Otak manusia memiliki
banyak jaringan sel. Bisa juga dibilang bahwa otak memiliki banyak “penghuni”.
Jika masalah muncul maka para “penghuni otak” itu berkumpul untuk mencari
solusi. “Para penghuni” ini muncul sebagai hasil dari kebiasaan belajar dan
membaca. Jadi jika Anda banyak belajar dan membaca, maka “penghuni otak” Anda
pun akan banyak dan beragam. Jika sudah begitu kemampuan Anda menyelesaikan
masalah juga meningkat.
Banyak orang
memberikan kritik, bahwa perhatian berlebihan kepada kebahagiaan intelektual
akan membuat manusia menjadi tidak seimbang. Jika terlalu banyak belajar dan
membaca, ia akan lupa untuk berdoa, ataupun bersosialisasi dengan temannya. Ia
menjadi orang yang intelektualistik. Kritik semacam ini hanya tepat, jika
ditempatkan untuk orang-orang yang sudah mencintai tulisan dan ilmu
pengetahuan. Jika orang baru mulai meniti kebiasaan untuk membaca dan belajar,
kritik ini tidak pas. Dalam hal ini kita tidak boleh anti klimaks. Kita harus
sadar serta menghayati arti tulisan dan ilmu pengetahuan. Kita harus sungguh
menyadari dimensi positif dari pengetahuan, baru kita boleh memberikan kritik.
Saya punya tips
pribadi untuk mengatasi rasa lelah. Jika saya merasa lelah, saya membaca novel.

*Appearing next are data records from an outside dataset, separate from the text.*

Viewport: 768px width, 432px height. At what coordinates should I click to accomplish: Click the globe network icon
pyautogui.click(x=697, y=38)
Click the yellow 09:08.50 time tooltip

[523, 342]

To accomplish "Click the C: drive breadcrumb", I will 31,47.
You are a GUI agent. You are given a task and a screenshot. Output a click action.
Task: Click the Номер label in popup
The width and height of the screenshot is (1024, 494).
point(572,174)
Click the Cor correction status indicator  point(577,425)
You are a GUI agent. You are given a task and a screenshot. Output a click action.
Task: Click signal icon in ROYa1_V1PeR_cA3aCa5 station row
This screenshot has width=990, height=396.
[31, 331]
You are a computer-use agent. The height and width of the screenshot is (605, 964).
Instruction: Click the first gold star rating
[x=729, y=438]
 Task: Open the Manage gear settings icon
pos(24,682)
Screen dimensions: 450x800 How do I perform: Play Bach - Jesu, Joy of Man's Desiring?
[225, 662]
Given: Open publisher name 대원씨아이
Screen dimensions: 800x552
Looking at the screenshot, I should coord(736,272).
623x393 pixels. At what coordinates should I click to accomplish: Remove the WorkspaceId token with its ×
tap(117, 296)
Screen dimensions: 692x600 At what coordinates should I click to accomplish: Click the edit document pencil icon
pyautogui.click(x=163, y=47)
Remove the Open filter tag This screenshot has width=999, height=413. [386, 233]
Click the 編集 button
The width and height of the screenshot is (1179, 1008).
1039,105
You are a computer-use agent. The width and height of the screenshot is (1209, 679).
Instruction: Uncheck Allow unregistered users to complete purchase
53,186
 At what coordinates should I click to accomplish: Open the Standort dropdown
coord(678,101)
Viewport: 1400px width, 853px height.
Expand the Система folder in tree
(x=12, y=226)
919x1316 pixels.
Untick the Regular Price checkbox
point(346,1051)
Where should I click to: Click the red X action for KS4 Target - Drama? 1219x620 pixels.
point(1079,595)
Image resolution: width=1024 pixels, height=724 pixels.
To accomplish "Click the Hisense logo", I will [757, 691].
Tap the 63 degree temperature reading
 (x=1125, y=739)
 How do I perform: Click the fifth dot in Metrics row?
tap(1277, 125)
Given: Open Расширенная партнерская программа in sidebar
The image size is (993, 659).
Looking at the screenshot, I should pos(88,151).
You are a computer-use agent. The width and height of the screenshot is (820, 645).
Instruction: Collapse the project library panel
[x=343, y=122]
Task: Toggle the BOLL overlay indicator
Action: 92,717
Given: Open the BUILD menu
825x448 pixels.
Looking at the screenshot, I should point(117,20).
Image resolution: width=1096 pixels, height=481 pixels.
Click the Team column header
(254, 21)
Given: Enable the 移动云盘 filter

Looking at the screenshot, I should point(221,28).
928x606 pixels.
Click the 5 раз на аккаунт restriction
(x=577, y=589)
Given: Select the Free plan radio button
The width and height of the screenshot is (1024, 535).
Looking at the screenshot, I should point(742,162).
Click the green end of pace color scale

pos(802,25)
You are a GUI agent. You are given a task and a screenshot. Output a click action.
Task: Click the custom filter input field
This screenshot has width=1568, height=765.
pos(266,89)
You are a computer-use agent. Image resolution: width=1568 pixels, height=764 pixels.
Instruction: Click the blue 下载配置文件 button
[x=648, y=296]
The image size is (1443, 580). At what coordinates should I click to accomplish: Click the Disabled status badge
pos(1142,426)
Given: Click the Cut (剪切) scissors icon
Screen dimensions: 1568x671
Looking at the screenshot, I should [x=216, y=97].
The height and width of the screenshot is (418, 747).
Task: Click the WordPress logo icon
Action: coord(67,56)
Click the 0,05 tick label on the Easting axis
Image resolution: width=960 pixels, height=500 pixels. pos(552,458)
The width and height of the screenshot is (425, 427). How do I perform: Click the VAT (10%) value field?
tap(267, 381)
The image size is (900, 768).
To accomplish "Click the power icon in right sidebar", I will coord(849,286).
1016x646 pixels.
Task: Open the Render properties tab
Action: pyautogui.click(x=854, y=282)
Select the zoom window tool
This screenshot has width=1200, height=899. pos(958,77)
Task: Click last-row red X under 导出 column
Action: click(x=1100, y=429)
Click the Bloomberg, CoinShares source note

Saya menyukai novel-novel berlatar belakang sejarah, seperti Musashi, dan novel-novel
dengan latar belakang sejarah Indonesia. Saya suka membayangkan berjalan
melewati tempat-tempat yang dilukiskan di novel tersebut. Bagi saya membaca itu
seperti memberi makan bagi otak. Membaca juga memenuhi dahaga intelektual saya.
Dengan membaca saya bisa mendapatkan banyak ilmu dan informasi. Saya juga
terlatih untuk berimajinasi. Membaca memberikan saya kenyamanan. Oleh karena
itu saya sering rindu untuk membaca. Saya sadar betul bahwa tulisan merupakan
salah satu pilar peradaban manusia. Dengan adanya tulisan aktivitas nalar
manusia dapat berkembang.
Pertanyaan
mendasarnya adalah bagaimana kita mendidik anak, supaya mereka mempunyai ruang
untuk kebahagiaan intelektual semacam itu? Ini pertanyaan besar terkait dengan
bidang pendidikan. Sebenarnya jawaban atas pertanyaan di atas tidaklah terlalu
sulit. Jika para pendidik sudah mengetahui kenikmatan yang muncul di dalam
kebahagiaan intelektual, maka ketika mereka mengajar, pengetahuan dan rasa
cinta terhadap intelektualitas itu akan menular.
Kebahagiaan fisik
akan berkurang, sejalan dengan menurunnya usia. Kesehatan manusia juga tidak
menentu. Akan tetapi kebahagiaan intelektual menyediakan kenyamanan yang
mendalam. Dengan memberikan fokus pada kebahagiaan intelektual, kemanusiaan
kita akan berkembang. Potensi intelektualitas manusia yang nyaris tak terbatas
pun bisa diwujudkan. Kebahagiaan intelektual semacam ini membuat hidup menjadi
terasa bermakna. Itulah alasan mengapa pendidikan begitu mahal. Pendidikan
merupakan sumber peradaban. Kebahagiaan intelektual jauh lebih nikmat daripada
kebahagiaan fisik.
Orang Indonesia
terpaku pada kebahagiaan fisik. Mereka lupa bahwa kebahagiaan intelektual juga
penting. Di dalam bisnis modal usaha seringkali dikaitkan dengan usaha. Padahal
modal terbesar di dalam bisnis adalah human capital, yang juga berarti
intellectual capital. Negara yang maju adalah negara yang mengalami surplus
intelektual. Di Indonesia terlalu banyak lulusan S1 dan S2 di bidang ilmu
manajemen. Padahal Indonesia adalah negara yang kaya akan sumber daya alam.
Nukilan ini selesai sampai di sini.